Rembrandt famously depicts Paul’s incarceration. Even though the apostle is impoverished and under house arrest due to his preaching, his ministry is undeterred.


Heidi J. Hornik

Dehumanized Prisoners

Goya confronts viewers with the dehumanization of prisoners in modern warfare. The eerie darkness of the night and of the distant church calls attention to the anonymity of the prisoners and their executioners.


Emily R. Brink

When Asked, Who Is My Neighbor?


Emily R. Brink

Worship Service


John Thompson

Sermons in a Swiss Prison

Karl Barth, the Swiss Reformed professor and pastor once described by Pope Pius XII as the most important theologian since Thomas Aquinas, exercised a remarkable ministry from 1956 to 1964. While teaching at the University of Basel, Barth regularly visited and preached to the inmates at Basel Prison.


Dick Allison

Spiritual Friendship: Portrait of a Prison Ministry

If those on the outside are unwilling to be on the receiving end as well as the giving end of the relationship with prisoners, they cannot offer spiritual friendship.

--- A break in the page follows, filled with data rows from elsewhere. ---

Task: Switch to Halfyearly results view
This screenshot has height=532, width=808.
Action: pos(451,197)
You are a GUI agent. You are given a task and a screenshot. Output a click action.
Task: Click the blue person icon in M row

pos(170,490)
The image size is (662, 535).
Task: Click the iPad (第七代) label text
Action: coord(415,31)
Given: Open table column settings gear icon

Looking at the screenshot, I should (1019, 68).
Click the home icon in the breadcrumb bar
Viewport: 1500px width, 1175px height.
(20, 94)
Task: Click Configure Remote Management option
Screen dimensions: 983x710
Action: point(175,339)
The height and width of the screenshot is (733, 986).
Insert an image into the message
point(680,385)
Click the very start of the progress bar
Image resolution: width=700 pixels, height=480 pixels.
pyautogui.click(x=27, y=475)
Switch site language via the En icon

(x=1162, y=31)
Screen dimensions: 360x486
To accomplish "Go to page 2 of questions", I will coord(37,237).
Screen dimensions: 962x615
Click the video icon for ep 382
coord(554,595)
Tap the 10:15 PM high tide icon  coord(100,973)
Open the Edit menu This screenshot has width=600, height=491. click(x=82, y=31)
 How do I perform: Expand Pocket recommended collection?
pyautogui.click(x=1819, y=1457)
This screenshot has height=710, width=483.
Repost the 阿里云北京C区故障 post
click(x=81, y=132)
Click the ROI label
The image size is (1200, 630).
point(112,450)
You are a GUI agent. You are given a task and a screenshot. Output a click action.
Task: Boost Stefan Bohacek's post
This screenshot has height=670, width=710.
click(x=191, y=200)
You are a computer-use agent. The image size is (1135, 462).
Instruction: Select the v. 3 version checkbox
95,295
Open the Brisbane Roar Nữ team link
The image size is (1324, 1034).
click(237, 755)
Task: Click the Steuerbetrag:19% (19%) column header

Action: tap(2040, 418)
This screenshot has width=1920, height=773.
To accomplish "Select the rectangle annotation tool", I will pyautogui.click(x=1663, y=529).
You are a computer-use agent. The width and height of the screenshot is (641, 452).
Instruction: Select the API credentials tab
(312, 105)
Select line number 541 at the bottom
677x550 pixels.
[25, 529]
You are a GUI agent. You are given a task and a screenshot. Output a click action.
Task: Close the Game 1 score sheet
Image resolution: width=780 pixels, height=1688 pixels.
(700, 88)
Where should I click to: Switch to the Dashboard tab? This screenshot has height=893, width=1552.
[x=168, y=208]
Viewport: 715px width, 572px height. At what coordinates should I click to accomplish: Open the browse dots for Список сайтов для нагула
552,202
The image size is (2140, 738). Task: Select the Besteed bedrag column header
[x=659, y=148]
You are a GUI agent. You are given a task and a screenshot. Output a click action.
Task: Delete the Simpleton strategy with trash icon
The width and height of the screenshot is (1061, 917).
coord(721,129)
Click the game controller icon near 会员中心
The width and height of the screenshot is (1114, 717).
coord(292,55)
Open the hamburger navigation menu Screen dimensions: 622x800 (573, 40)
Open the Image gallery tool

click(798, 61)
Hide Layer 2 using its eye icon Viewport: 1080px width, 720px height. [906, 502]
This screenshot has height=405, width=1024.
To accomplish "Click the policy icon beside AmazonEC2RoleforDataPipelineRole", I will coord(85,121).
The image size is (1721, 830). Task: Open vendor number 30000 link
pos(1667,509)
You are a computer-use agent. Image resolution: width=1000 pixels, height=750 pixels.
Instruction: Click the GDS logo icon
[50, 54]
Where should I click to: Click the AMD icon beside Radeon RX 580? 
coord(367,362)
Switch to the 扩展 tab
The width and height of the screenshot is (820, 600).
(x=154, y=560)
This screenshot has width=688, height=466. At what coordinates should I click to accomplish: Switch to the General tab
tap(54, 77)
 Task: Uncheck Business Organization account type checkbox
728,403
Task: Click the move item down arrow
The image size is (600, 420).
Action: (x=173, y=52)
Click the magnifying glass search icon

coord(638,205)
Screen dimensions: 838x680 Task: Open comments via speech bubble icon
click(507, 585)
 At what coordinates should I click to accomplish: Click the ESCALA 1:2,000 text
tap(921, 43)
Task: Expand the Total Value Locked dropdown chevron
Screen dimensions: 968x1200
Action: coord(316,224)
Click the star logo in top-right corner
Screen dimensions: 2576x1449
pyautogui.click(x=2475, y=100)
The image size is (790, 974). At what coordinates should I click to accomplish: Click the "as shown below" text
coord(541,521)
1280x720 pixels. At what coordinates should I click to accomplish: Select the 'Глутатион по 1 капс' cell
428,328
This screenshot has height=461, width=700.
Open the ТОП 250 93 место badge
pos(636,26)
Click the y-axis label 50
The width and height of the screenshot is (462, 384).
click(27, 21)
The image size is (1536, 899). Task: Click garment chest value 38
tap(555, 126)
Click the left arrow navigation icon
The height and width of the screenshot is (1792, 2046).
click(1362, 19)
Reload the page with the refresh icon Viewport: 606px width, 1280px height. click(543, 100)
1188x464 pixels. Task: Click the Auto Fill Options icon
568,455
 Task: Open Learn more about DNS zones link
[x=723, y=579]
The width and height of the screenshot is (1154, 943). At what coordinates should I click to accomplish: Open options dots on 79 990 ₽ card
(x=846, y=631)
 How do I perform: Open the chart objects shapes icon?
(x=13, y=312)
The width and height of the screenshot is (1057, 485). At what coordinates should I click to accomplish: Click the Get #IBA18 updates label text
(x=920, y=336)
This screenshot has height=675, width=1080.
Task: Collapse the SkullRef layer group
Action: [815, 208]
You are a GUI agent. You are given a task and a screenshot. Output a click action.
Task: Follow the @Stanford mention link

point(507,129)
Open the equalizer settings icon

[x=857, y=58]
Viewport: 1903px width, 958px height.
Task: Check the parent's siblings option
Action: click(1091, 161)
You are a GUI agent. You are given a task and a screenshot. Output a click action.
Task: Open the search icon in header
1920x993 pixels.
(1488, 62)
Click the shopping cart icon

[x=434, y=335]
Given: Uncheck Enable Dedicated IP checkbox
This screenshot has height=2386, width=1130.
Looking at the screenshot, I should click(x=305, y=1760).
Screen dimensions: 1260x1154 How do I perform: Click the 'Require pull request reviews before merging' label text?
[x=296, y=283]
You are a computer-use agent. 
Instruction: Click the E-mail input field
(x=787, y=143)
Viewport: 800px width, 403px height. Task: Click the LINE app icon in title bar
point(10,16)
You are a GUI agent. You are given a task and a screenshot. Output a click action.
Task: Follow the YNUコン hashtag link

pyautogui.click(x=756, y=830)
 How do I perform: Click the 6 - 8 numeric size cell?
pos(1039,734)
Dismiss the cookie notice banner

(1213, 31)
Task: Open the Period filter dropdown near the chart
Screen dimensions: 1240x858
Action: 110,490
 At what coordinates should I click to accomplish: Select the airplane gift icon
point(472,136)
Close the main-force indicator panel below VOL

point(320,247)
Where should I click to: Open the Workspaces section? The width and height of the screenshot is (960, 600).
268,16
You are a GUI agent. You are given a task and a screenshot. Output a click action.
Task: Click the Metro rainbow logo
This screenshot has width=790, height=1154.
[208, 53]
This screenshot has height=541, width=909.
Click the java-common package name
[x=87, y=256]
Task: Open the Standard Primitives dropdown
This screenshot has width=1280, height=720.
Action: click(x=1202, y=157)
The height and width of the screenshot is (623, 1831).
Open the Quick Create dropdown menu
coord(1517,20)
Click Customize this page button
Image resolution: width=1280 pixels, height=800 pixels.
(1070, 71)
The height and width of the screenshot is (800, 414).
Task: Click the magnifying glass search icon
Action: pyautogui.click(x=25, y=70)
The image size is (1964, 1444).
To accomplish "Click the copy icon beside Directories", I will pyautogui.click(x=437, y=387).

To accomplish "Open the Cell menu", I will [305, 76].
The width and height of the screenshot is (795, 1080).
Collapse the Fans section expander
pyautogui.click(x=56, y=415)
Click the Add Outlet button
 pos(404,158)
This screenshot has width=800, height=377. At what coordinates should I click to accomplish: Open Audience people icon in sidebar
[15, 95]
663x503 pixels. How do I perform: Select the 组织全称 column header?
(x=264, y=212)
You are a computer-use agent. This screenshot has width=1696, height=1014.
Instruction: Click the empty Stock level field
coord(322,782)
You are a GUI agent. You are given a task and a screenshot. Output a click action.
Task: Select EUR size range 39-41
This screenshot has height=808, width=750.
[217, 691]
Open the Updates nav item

Such openness is not easy, for it rejects the assumption that those in the free world are by definition better folks than those who are locked up.


Alesha D. Seroczynski

Reading for Life: Portrait of a Prison Ministry

Reading for Life draws these two strands together – virtue theory in the Christian tradition and the role of literature in shaping moral imagination – to foster restoration, remediation, community service, and affiliation in juvenile offenders.


Sarah Jobe

Project TURN: Portrait of a Prison Ministry

Through Project TURN, divinity school students join inmates in classes held in prison. Together they are seeking the pieces of theological reflection that become missing in a society willing to silence huge swaths of its population through incarceration.


Mary Alice Wise

The Hospitality House: Portrait of a Prison Ministry

In a small Texas town that is home to six state prisons, Central Texas Hospitality House is an oasis of rest, food and drink, and needed clothing for those who have traveled far for a short visit with an incarcerated friend or family member.


L. Lynette Parker

Christian Critiques of the Penal System

As public policies exclude more and more people from community life through incarceration, it is often asked, “Does the criminal justice system work?” The four books reviewed here propose an alternative vision for justice.


Kenneth L. Carder

Resources for Restorative Justice

Restorative justice offers a broader lens, different goals, and alternative practices to retribution and incarceration. The books reviewed here invite us to journey toward a justice that more accurately reflects God’s covenant justice that is “satisfied by the restoration of shalom.”